Rivlin Fires at Rabbis' Letter

Knesset Speaker on decree against selling homes to Arabs: 'if this were said against Jews abroad, there would be an immediate hue and cry".

Gil Ronen , | updated: 5:21 PM

Israel news photo: Flash 90

Knesset Speaker Reuven Rivlin (Likud) has joined the voices condemning the letter signed by 300 rabbis, that calls on Jews not to sell or rent out homes to Arabs. The letter was in response to growing awareness that significant areas of Israel that are uniquely Jewish in character and cultural atmosphere are changing as increasing numbersof  Arabs move to them from their towns and villages.

Rabbi Chaim Druckman, venerable hesder yeshiva head, has said that he will reword the letter to eliminate any possible generalization and write instead  that there is a difference between the attitude towards Israeli Arabs who are loyal to the state and to those who are not.

In a statement Tuesday, Rivlin compared the rabbis' letter to the leftist "artists' letter" against performing in Ariel, as what he considers two examples of non-constructive behavior in Israeli society . Theaters are state supported, however, while private property owners are free to do as they wish.
He did not mention the apparent contradictory responses on the part of the left i.e. how it is that leftist groups demonstrate to keep Jews out of Arab neighborhoods in Jerusalem, receiving sympathetic media coverage, although these Jews have deeds proving that the properties they wish to live in are theirs. He also did not mention those who demand that Jews leave Hevron where they also own property, as well as wishing to see the rest of Judea and Samaria judenrein.
On Israel's Kol Chai radio station, an announcer and caller wondered what would happen if Arabs moved to the posh neighborhoods lived in by many of those who condemned the letter.
Rivlin spoke at a Knesset plenary session honoring international Human Rights Day.
"No single sector in Israel may blindly fortify itself within its value system and sanctify its own natural rights and those of its friends, as it sees them," Rivlin said. He also did not mention the fact that Israel's Arab citizens violently expel any Jew who attempts to live among them in 'Arab' villages.
Tthe decree "contradicts the right of Israeli citizens and residents to equality, housing and property, and actively promotes discrimination. If this were said against Jews abroad, there would be an immediate hue and cry in Israel," he said.
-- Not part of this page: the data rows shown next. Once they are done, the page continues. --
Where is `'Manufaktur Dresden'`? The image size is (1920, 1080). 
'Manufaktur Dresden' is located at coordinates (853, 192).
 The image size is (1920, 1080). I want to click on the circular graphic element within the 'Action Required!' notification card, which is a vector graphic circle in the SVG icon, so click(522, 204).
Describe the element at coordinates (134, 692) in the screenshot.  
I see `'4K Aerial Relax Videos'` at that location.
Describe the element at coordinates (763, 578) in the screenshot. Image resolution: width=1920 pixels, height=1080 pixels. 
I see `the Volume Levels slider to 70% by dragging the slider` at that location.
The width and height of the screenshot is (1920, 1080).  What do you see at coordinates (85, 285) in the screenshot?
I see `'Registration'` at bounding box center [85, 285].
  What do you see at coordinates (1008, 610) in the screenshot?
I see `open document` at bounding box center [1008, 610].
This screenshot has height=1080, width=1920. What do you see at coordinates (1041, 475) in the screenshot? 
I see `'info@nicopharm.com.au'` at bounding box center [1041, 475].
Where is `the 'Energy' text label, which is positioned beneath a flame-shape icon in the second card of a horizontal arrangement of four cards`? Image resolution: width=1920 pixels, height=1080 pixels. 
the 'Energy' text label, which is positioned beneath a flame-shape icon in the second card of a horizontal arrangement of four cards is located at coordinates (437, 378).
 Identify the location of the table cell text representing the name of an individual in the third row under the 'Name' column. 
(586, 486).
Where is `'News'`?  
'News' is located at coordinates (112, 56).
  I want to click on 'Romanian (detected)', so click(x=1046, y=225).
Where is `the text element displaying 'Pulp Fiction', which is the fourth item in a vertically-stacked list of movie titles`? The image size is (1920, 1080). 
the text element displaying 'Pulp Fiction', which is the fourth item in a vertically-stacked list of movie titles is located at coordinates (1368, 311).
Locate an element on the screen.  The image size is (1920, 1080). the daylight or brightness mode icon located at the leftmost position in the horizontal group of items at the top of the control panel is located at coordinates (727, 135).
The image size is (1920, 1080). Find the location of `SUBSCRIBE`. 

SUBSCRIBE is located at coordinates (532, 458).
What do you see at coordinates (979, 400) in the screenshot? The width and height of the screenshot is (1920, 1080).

No Jews, however, were ever a danger to their host countries, whereas a sizable proportion of Arab Israeli citizens identify with anti-Zionism..
He called the rabbis' letter "a sin against Israeli society, against Israeli democracy, and above all, a sin against the common future we all have in the democratic and Jewish state of Israel."
Rivlin also blasted the artists' boycott of Ariel and warned that "if Israeli society is headed toward mutual boycotts, then we are situated at the beginning of the end." 
He urged that the debate over Israel's future and "the resolution of the tension between the 'Jewish' and 'democratic'" aspects of the state be carried out in the Knesset, and not in the High Court.
Rivlin's critics from the right have often charged that he is overly preoccupied with pandering to Israel's Arab citizenry, because he requires the support of Arab Knesset members in order to fulfill his dream of becoming Israel's president.